Parrish v. Donahue, 110 Ill. App. 3d 1081 (1982)

Dec. 20, 1982 · Illinois Appellate Court · No. 82—65
110 Ill. App. 3d 1081

JOHN J. PARRISH, a minor, by Charles Bowker et al., his Legal Guardians and next Friends, Plaintiff-Appellee, v. RONALD J. DONAHUE, Defendant-Appellant.

Third District

No. 82—65

Opinion filed December 20, 1982.

*1082Mark F. Cyr, of Peter F. Ferracuti & Associates, Ltd., of Ottawa, for appellant.

Louis E. Neuendorf & Associates, of Sandwich, for appellee.

JUSTICE STOUDER

delivered the opinion of the court:

Plaintiff John J. Parrish, a minor, by his next friends Charles Bowker and Roxanne Bowker, legal guardians, filed a three-count complaint for compensatory and exemplary damages for personal injuries allegedly occasioned by the assault and battery of defendant Ronald J. Donahue. At the close of the evidence, the circuit court of La Salle County dismissed one count of the complaint and directed a verdict on the question of liability in favor of plaintiff. The jury thereafter returned a verdict of $10,000.

The scenario of this tort action began at approximately 11:45 p.m. on May 5, 1980. Jane McGuinn was awakened by the sound of a vehicle being driven in the fields of her farm. She called defendant as he farmed the fields as her tenant. When defendant arrived, he found a car, which had broken through a pasture fence at several points, spinning “donuts” in the newly-planted fields. He attempted to stop the vehicle and fired a warning shot from a handgun. The driver responded by attempting to run him over, driving through another section of fence, and again driving at him. Defendant fired a second shot and followed the car down a country road. The driver parked in front of the Bowker residence and ran around the house. Defendant followed.

▶ Dataset content:
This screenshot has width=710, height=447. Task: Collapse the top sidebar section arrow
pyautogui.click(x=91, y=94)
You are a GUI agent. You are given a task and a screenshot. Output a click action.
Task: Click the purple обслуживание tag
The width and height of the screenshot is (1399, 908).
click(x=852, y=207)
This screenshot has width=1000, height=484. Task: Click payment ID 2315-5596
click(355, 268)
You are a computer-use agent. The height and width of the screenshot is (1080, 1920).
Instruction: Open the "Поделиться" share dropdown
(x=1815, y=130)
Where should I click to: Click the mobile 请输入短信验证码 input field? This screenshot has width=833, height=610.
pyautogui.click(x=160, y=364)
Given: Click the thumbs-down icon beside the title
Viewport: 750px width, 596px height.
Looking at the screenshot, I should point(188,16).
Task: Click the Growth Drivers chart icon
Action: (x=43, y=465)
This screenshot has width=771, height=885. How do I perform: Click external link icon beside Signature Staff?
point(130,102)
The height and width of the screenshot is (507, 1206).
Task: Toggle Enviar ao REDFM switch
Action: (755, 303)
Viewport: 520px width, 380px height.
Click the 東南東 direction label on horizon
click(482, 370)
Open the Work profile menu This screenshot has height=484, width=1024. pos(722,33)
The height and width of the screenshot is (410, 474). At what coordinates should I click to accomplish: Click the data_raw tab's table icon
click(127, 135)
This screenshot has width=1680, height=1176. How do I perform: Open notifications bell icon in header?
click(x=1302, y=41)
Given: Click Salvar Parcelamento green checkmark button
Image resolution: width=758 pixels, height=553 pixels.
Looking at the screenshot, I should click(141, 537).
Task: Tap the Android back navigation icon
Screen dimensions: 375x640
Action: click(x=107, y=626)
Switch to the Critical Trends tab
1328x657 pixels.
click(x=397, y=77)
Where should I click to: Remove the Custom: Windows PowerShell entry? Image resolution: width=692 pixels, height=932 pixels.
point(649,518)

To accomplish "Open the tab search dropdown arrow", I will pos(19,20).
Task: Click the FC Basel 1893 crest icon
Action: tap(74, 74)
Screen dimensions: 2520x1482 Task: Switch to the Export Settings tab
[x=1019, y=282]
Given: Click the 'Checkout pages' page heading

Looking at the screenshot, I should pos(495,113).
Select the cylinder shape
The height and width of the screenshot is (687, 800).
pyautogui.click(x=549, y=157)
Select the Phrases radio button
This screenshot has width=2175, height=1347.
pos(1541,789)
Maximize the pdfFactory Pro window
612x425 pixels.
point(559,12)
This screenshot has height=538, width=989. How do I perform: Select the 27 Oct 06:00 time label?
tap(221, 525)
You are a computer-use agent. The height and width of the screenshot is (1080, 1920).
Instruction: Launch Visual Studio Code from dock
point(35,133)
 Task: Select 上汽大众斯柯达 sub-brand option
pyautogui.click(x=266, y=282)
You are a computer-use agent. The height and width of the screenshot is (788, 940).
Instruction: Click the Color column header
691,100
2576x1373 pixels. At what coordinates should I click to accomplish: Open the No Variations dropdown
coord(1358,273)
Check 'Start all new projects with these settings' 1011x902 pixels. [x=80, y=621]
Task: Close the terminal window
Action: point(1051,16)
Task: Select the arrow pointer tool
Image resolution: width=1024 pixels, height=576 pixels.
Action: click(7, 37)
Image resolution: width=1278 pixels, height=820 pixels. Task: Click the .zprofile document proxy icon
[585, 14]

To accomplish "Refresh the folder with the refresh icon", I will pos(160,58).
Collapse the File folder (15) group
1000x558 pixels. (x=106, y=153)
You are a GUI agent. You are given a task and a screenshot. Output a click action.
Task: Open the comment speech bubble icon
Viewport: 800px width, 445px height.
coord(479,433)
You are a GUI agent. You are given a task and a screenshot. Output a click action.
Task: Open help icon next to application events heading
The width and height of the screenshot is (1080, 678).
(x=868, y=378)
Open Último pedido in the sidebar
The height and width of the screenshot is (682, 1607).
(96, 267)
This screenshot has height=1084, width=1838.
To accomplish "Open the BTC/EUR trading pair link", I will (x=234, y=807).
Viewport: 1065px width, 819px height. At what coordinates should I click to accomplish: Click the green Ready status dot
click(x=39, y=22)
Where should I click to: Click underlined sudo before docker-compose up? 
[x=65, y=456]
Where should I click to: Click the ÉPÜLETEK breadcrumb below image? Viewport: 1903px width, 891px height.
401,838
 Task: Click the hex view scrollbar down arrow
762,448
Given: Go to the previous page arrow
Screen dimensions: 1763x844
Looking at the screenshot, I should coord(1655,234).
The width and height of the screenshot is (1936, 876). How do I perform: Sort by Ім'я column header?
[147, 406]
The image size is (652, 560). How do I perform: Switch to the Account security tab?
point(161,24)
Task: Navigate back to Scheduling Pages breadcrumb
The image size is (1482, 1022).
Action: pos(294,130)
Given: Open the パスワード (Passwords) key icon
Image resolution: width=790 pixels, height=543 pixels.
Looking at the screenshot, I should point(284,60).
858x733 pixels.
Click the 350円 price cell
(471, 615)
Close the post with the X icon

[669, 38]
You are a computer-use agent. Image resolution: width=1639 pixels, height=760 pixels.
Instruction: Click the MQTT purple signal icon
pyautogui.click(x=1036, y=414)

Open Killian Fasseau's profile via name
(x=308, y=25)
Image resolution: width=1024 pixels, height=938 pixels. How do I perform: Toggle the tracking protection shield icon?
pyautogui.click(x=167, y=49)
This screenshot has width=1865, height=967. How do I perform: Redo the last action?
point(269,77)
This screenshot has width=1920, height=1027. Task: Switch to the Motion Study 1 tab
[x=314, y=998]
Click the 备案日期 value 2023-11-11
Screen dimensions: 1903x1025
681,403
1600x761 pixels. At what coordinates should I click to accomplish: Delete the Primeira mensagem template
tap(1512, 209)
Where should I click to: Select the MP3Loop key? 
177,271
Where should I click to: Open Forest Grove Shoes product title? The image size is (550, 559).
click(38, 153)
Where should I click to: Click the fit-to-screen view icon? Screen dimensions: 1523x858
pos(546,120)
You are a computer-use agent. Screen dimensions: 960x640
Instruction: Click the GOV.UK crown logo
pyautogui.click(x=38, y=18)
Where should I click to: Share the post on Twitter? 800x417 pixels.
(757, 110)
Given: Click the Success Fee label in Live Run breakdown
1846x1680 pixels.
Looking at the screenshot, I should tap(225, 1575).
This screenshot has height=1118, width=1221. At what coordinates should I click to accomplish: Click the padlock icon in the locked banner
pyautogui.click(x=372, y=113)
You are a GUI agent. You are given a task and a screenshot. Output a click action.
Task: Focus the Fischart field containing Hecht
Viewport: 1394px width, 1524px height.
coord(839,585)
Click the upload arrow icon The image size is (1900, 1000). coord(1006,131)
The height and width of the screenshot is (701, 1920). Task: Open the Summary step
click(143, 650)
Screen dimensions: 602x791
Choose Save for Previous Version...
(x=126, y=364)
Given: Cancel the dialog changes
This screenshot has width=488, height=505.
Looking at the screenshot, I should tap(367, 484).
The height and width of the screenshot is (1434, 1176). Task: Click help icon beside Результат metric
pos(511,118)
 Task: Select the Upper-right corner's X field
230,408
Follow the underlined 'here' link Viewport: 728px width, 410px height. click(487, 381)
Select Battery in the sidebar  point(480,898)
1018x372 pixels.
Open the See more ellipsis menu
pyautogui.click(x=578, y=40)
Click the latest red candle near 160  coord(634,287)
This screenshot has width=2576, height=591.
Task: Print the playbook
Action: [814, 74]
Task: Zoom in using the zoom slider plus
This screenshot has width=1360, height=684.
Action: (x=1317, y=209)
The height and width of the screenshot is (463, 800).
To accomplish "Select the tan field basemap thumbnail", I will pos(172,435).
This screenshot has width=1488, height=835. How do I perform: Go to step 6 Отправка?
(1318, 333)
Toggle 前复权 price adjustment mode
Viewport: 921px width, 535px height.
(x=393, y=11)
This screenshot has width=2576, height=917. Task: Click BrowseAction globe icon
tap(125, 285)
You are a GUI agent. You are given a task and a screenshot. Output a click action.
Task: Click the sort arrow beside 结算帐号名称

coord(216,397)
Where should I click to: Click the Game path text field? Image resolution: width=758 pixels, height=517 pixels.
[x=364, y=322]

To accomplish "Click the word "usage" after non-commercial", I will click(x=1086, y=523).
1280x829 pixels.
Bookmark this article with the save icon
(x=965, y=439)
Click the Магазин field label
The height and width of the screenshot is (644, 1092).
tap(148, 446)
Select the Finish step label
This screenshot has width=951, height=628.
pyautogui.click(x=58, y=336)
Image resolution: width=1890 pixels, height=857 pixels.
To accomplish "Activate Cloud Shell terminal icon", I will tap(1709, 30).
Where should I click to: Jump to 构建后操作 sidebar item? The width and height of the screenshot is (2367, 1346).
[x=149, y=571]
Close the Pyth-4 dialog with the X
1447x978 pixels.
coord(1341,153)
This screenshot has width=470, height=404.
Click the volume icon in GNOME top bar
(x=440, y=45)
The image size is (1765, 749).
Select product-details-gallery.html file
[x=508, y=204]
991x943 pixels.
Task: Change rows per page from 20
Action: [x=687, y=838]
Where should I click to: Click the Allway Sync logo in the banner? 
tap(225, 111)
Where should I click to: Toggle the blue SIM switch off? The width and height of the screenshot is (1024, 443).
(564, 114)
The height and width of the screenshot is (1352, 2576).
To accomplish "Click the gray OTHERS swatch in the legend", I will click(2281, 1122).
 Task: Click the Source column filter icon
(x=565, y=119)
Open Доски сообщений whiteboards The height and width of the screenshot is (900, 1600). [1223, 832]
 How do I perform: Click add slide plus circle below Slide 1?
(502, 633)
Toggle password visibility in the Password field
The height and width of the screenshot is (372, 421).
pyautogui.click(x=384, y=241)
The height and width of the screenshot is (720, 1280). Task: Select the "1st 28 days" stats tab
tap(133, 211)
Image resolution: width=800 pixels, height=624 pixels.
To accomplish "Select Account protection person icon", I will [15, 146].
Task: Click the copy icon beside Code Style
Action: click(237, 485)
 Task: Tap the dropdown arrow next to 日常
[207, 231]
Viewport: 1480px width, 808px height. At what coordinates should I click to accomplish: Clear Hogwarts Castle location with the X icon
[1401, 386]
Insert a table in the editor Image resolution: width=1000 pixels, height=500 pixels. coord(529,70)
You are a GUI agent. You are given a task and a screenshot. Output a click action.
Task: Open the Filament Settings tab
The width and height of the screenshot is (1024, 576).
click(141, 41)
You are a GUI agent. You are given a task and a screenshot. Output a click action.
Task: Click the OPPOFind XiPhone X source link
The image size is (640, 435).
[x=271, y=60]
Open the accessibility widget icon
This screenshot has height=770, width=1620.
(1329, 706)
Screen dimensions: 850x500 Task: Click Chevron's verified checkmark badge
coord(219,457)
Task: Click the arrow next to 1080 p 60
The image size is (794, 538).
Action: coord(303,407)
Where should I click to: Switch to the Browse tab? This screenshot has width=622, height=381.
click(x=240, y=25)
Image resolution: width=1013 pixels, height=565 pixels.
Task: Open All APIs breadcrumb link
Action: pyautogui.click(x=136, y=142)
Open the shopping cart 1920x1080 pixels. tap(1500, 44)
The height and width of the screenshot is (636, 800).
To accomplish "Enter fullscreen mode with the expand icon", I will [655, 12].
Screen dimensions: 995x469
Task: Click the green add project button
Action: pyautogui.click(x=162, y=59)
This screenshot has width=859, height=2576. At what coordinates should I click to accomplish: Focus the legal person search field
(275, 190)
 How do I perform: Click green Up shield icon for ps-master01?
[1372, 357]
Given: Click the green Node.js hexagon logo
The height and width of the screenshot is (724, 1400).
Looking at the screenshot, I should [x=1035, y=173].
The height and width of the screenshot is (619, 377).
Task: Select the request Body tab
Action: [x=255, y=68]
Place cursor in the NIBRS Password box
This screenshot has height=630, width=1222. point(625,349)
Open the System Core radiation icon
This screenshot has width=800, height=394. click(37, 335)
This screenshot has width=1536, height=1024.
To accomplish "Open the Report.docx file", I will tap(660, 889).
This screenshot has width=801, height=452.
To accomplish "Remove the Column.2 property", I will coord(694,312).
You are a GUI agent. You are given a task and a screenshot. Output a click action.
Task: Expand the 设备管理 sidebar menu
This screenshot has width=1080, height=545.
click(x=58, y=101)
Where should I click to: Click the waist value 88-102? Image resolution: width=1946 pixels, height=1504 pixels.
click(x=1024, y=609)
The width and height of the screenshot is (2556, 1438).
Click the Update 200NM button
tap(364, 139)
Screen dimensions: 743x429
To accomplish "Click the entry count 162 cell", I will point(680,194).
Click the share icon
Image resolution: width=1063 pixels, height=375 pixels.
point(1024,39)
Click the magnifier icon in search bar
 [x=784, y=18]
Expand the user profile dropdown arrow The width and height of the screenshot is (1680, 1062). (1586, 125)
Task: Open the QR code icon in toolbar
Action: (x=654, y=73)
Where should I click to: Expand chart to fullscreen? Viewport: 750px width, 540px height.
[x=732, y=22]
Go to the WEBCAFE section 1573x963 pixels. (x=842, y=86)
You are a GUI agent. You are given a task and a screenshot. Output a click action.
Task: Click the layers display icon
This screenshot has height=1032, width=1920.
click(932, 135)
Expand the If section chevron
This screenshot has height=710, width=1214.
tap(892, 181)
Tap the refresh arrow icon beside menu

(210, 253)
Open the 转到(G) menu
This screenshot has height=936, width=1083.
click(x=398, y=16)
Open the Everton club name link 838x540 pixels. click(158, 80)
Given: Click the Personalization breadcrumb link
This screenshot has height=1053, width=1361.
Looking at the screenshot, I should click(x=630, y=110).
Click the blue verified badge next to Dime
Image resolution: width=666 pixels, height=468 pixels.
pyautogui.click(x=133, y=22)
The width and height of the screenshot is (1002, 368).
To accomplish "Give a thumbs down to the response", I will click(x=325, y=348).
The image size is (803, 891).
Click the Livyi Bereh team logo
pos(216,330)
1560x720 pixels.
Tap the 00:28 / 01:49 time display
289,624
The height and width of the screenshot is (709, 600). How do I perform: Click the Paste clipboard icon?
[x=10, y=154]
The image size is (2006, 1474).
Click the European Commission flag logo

▶ What the exercise asks:
Answer these questions about the Parrish v. Donahue opinion:
(a) What amount did the jury award?
(b) At about what time and on what date did the events of the case begin?
(c) In what town was the appellee's counsel based?

▶ Response to this task:
(a) $10,000
(b) About 11:45 p.m. on May 5, 1980
(c) Sandwich